Based in eastern Ohio, UEO gathers, processes and fractionates natural gas and natural gas liquids in the Utica Shale play.

According to the energy firm, the deal is expected to deliver synergies through common ownership by ‘combining UEO and OVM to create a more efficient platform for capital spending in the region’.

The venture is also expected to help drive down operating and maintenance expenses.

CPPIB managing director and Energy and Resources head Avik Dey said: “This JV will provide CPPIB additional exposure to the attractive North American natural gas market, aligning with our growing focus on energy transition.

“The joint venture complements our recent investment in Encino Acquisition Partners, an anchor customer on UEO and other Williams gathering assets.

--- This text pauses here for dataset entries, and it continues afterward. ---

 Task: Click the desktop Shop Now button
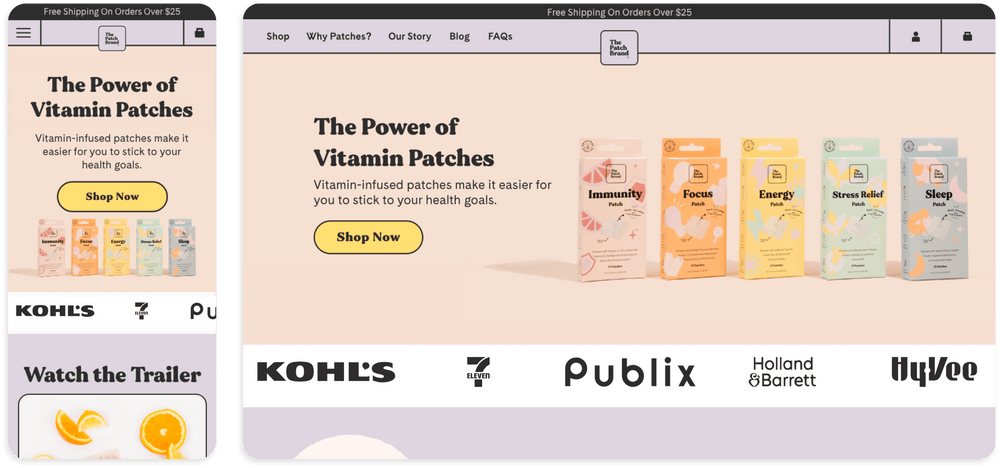point(368,237)
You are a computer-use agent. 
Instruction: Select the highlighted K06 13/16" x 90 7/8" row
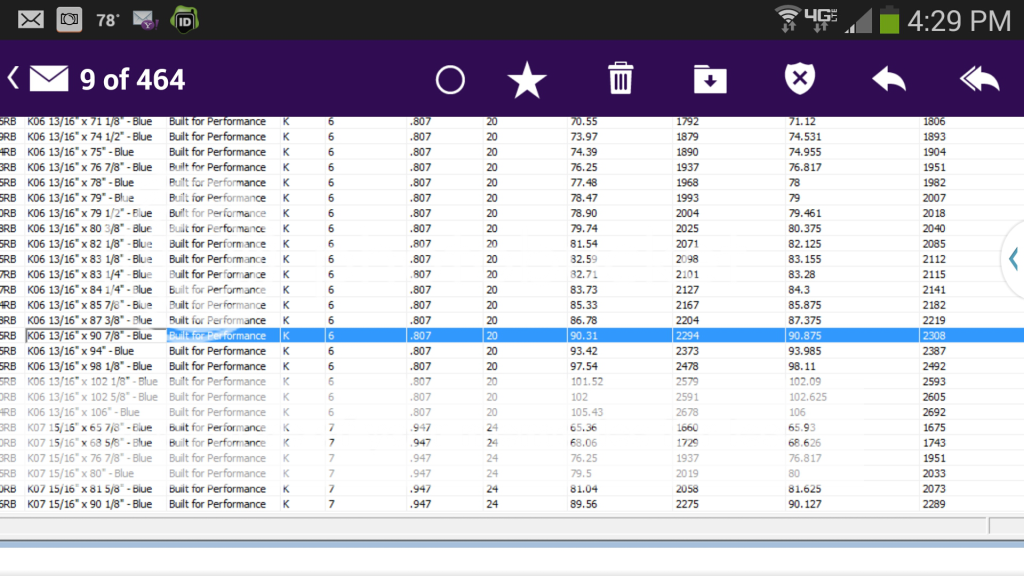click(96, 336)
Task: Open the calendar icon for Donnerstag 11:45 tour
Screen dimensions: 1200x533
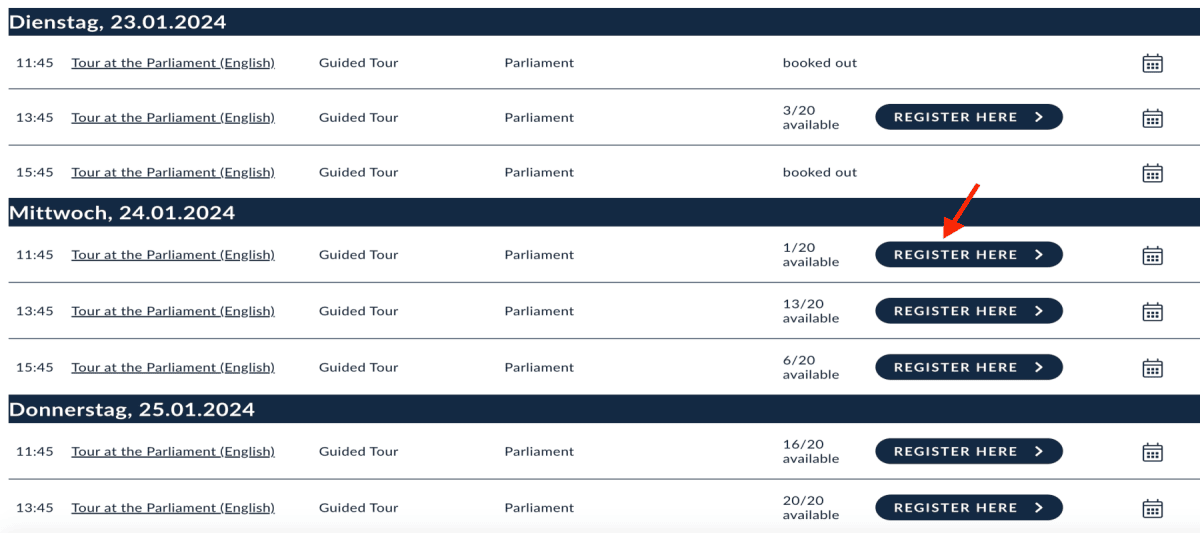Action: pyautogui.click(x=1152, y=452)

“Through these unique operations in highly attractive basins, we will further our strategy to establish US midstream exposure alongside highly regarded and experienced operating partners such as Williams.”

Williams plans to use a portion of the proceeds from the transaction to offset the purchase price of the UEO acquisition.

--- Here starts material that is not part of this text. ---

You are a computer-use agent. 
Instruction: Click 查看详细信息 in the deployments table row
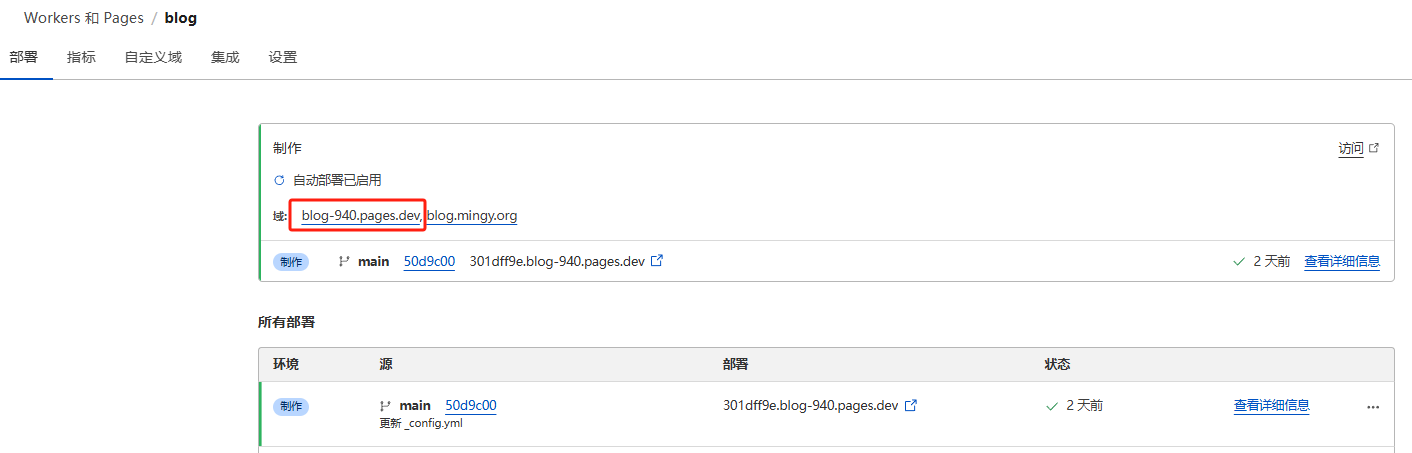(1272, 405)
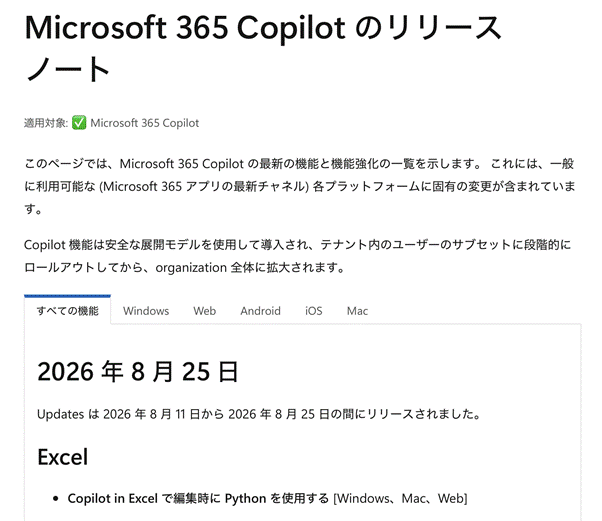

The remaining proceeds will be used to fund Williams’ regional growth capital and reduce debt.

Subject to customary closing conditions and the receipt of regulatory approvals, the deal is expected to close in the second or third quarter of this year.

Last year, Encino Acquisition Partners, a company backed by CPPIB and Encino Energy, agreed to purchase Chesapeake Energy’s Utica Shale oil and gas assets in Ohio for around $2bn.